» STATED PROBLEM:
Extract every line of text from the entries below verbatim, leaving the pictures out of your answer.

» GIVEN ENTRIES:

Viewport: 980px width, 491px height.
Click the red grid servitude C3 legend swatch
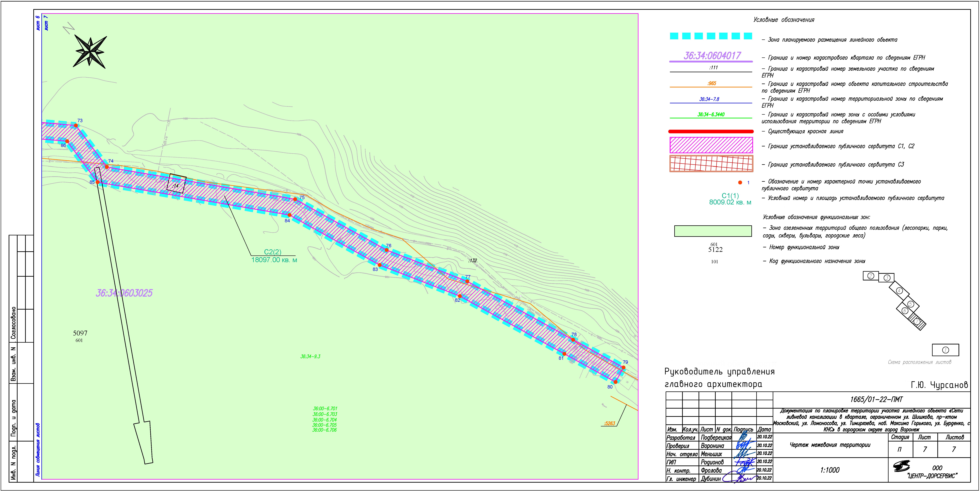711,164
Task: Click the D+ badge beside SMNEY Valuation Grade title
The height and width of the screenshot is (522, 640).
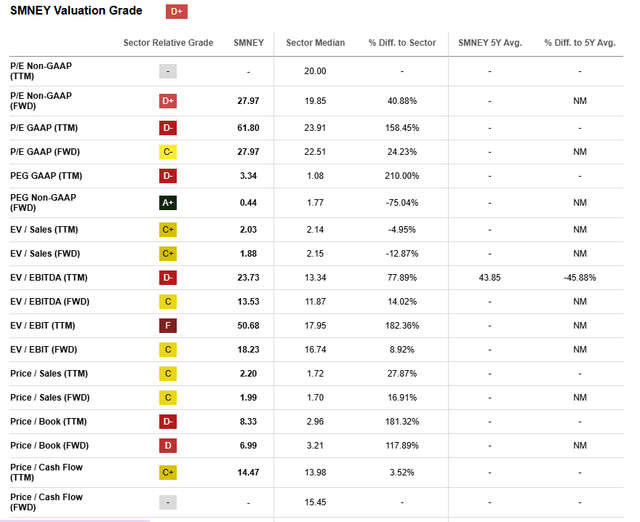Action: tap(177, 11)
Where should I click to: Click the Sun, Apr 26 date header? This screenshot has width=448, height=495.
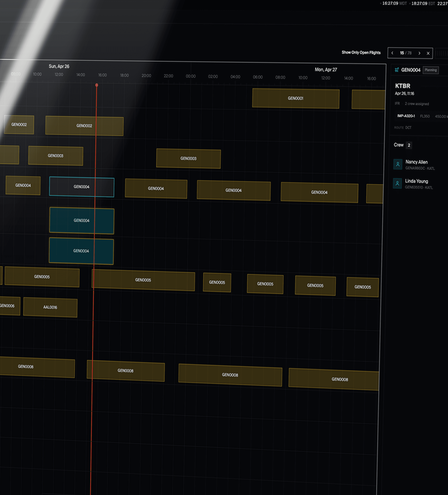[x=59, y=66]
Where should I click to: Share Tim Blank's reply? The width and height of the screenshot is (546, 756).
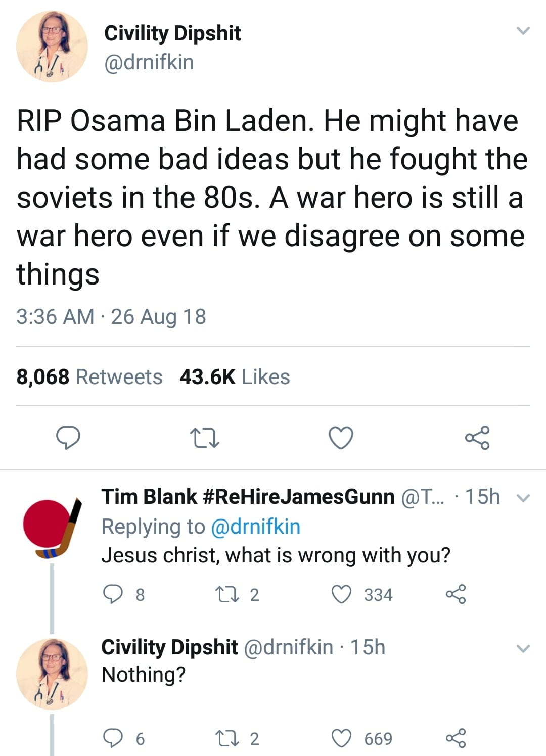click(456, 594)
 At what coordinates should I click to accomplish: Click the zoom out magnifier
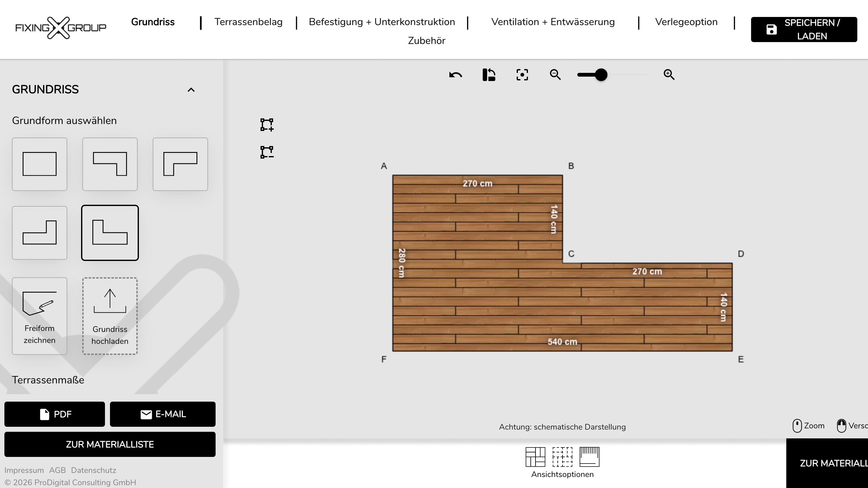coord(555,74)
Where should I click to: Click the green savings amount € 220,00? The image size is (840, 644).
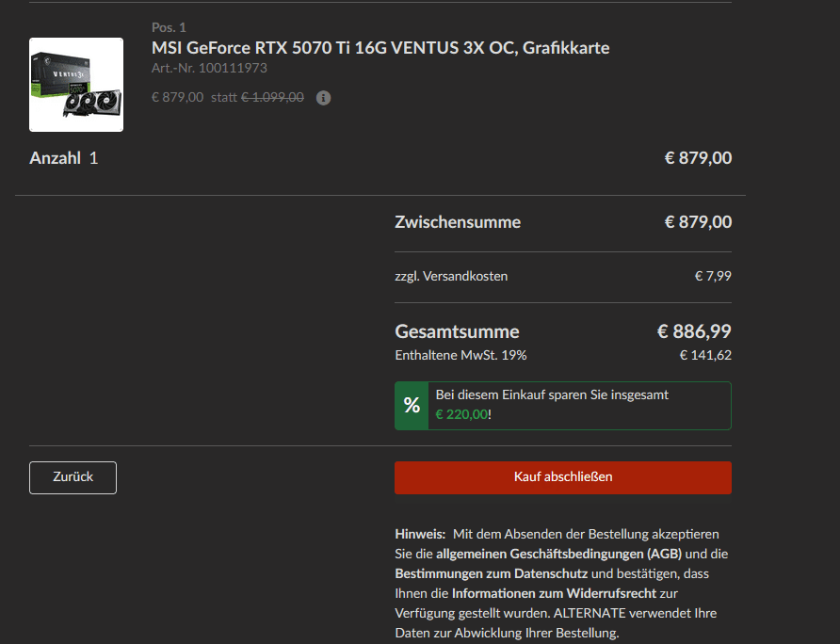[461, 414]
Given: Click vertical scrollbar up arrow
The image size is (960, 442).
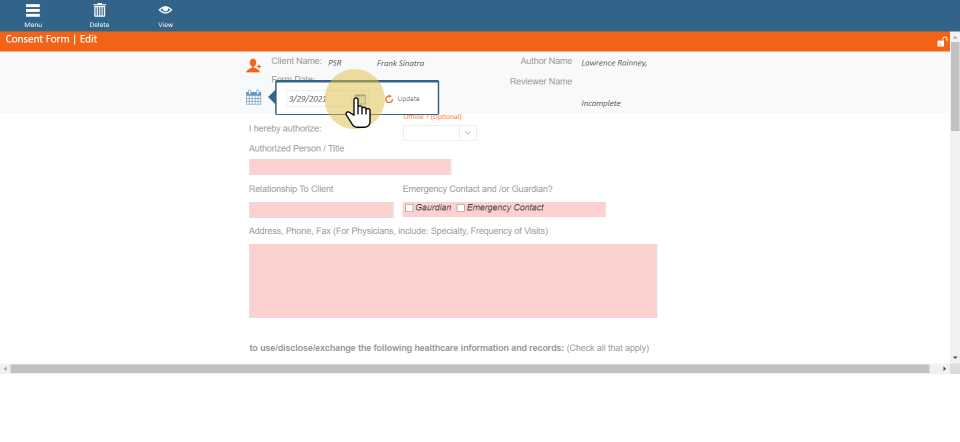Looking at the screenshot, I should 954,55.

» EXERCISE OUTPUT:
Viewport: 980px width, 491px height.
Click the red grid servitude C3 legend swatch
711,164
Task: Click the D+ badge beside SMNEY Valuation Grade title
The height and width of the screenshot is (522, 640).
Action: tap(177, 11)
Where should I click to: Click the Sun, Apr 26 date header? This screenshot has width=448, height=495.
[x=59, y=66]
Where should I click to: Share Tim Blank's reply? The width and height of the screenshot is (546, 756).
click(456, 594)
 At what coordinates should I click to accomplish: Click the zoom out magnifier
coord(555,74)
Where should I click to: Click the green savings amount € 220,00? The image size is (840, 644).
[461, 414]
Given: Click vertical scrollbar up arrow
The image size is (960, 442).
Looking at the screenshot, I should 954,55.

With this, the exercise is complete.